Since many of these SIDS possess potentially valuable Exclusive Economic Zones (EEZ), there is significant interest from both major countries and corporations in developing the production and extraction of these minerals and resources from the seabed. This interest means that many members of the Global South and developing states, such as SIDS, find themselves in a favorable negotiating position with the potential to boost their economies. In this context, they are brought into contact with multinational corporations and powerful states that show interest in their resources. For countries that have previously experienced limited resources and export opportunities, this is a situation that holds the possibility and potential to propel their nations toward a brighter future.

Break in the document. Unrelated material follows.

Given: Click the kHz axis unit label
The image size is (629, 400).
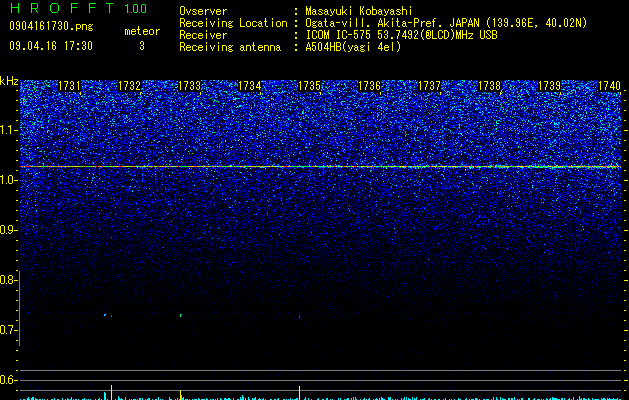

However, there is not a single one of these SIDS that is strong enough to stand on its own and negotiate with either larger nations or multinational corporations alone. Therefore, it is also observed that, despite their limited landmass and economic capacity, SIDS are pivotal actors in the International Seabed Authority (ISA) and other supranational organisations, sponsoring exploration contracts, shaping governance debates, and reframing how the global commons are managed. Despite their relatively small landmasses, these countries have a strong interest in ensuring that the surrounding areas are not exploited or extracted without their involvement. These nations are deeply dependent on the potential of the seabed, as in many cases it constitutes the vast majority of their economic potential. Therefore, international cooperation is not just an option but a necessity for these states. A stronger ISA will make it easier for them to stand up to foreign powers and corporations that seek to profit at their expense.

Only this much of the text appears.